EXERCISE PROMPT: Copy out the listing below, substituting "column heading" for each occurrence of "column header" and leaving every other character untouched.

Stored items
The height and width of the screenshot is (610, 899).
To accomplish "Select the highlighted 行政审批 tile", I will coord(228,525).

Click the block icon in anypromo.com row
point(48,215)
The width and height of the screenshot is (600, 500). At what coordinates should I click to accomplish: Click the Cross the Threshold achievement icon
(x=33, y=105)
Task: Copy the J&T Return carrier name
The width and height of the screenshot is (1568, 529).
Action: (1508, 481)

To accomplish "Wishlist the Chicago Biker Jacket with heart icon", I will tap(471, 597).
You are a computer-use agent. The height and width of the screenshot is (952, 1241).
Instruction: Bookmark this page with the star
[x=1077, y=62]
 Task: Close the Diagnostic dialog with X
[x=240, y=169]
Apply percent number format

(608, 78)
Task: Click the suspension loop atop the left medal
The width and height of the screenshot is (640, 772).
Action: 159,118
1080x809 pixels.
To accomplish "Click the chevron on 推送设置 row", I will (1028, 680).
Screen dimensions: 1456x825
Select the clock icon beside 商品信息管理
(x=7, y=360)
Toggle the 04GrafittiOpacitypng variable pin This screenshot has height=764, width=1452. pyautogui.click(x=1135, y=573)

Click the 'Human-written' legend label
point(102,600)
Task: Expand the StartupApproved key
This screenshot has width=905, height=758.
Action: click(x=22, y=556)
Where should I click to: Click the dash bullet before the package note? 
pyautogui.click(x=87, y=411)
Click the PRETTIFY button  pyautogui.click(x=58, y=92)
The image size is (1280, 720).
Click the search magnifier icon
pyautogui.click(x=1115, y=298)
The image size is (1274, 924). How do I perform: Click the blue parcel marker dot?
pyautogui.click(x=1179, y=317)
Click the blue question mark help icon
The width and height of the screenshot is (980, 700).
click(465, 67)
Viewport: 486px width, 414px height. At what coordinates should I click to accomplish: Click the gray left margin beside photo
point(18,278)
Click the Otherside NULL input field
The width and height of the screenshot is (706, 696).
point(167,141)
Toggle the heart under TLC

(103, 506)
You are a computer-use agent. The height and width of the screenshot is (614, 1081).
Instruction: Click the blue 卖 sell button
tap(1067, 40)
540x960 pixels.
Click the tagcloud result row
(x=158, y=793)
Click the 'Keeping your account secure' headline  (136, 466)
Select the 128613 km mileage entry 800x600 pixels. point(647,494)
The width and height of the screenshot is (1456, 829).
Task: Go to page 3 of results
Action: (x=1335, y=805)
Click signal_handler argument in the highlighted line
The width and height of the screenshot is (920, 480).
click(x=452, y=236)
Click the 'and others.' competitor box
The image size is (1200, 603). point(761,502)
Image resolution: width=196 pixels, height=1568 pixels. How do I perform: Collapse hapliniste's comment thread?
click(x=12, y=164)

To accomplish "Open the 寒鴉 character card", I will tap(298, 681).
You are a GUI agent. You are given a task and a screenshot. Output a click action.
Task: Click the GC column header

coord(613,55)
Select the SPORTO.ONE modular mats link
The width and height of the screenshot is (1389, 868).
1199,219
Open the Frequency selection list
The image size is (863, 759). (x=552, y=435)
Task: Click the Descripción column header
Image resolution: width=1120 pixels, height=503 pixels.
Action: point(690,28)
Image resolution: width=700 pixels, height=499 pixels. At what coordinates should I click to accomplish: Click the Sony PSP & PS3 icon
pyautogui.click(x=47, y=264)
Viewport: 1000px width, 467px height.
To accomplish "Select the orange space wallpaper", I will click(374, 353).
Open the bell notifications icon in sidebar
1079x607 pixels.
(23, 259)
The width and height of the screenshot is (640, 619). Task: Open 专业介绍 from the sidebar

RESPONSE:
The height and width of the screenshot is (610, 899).
To accomplish "Select the highlighted 行政审批 tile", I will coord(228,525).

Click the block icon in anypromo.com row
point(48,215)
The width and height of the screenshot is (600, 500). At what coordinates should I click to accomplish: Click the Cross the Threshold achievement icon
(x=33, y=105)
Task: Copy the J&T Return carrier name
The width and height of the screenshot is (1568, 529).
Action: (1508, 481)

To accomplish "Wishlist the Chicago Biker Jacket with heart icon", I will tap(471, 597).
You are a computer-use agent. The height and width of the screenshot is (952, 1241).
Instruction: Bookmark this page with the star
[x=1077, y=62]
 Task: Close the Diagnostic dialog with X
[x=240, y=169]
Apply percent number format

(608, 78)
Task: Click the suspension loop atop the left medal
The width and height of the screenshot is (640, 772).
Action: 159,118
1080x809 pixels.
To accomplish "Click the chevron on 推送设置 row", I will (1028, 680).
Screen dimensions: 1456x825
Select the clock icon beside 商品信息管理
(x=7, y=360)
Toggle the 04GrafittiOpacitypng variable pin This screenshot has height=764, width=1452. pyautogui.click(x=1135, y=573)

Click the 'Human-written' legend label
point(102,600)
Task: Expand the StartupApproved key
This screenshot has width=905, height=758.
Action: click(x=22, y=556)
Where should I click to: Click the dash bullet before the package note? 
pyautogui.click(x=87, y=411)
Click the PRETTIFY button  pyautogui.click(x=58, y=92)
The image size is (1280, 720).
Click the search magnifier icon
pyautogui.click(x=1115, y=298)
The image size is (1274, 924). How do I perform: Click the blue parcel marker dot?
pyautogui.click(x=1179, y=317)
Click the blue question mark help icon
The width and height of the screenshot is (980, 700).
click(465, 67)
Viewport: 486px width, 414px height. At what coordinates should I click to accomplish: Click the gray left margin beside photo
point(18,278)
Click the Otherside NULL input field
The width and height of the screenshot is (706, 696).
point(167,141)
Toggle the heart under TLC

(103, 506)
You are a computer-use agent. The height and width of the screenshot is (614, 1081).
Instruction: Click the blue 卖 sell button
tap(1067, 40)
540x960 pixels.
Click the tagcloud result row
(x=158, y=793)
Click the 'Keeping your account secure' headline  (136, 466)
Select the 128613 km mileage entry 800x600 pixels. point(647,494)
The width and height of the screenshot is (1456, 829).
Task: Go to page 3 of results
Action: (x=1335, y=805)
Click signal_handler argument in the highlighted line
The width and height of the screenshot is (920, 480).
click(x=452, y=236)
Click the 'and others.' competitor box
The image size is (1200, 603). point(761,502)
Image resolution: width=196 pixels, height=1568 pixels. How do I perform: Collapse hapliniste's comment thread?
click(x=12, y=164)

To accomplish "Open the 寒鴉 character card", I will tap(298, 681).
You are a GUI agent. You are given a task and a screenshot. Output a click action.
Task: Click the GC column heading

coord(613,55)
Select the SPORTO.ONE modular mats link
The width and height of the screenshot is (1389, 868).
1199,219
Open the Frequency selection list
The image size is (863, 759). (x=552, y=435)
Task: Click the Descripción column heading
Image resolution: width=1120 pixels, height=503 pixels.
Action: point(690,28)
Image resolution: width=700 pixels, height=499 pixels. At what coordinates should I click to accomplish: Click the Sony PSP & PS3 icon
pyautogui.click(x=47, y=264)
Viewport: 1000px width, 467px height.
To accomplish "Select the orange space wallpaper", I will click(374, 353).
Open the bell notifications icon in sidebar
1079x607 pixels.
(23, 259)
The width and height of the screenshot is (640, 619). Task: Open 专业介绍 from the sidebar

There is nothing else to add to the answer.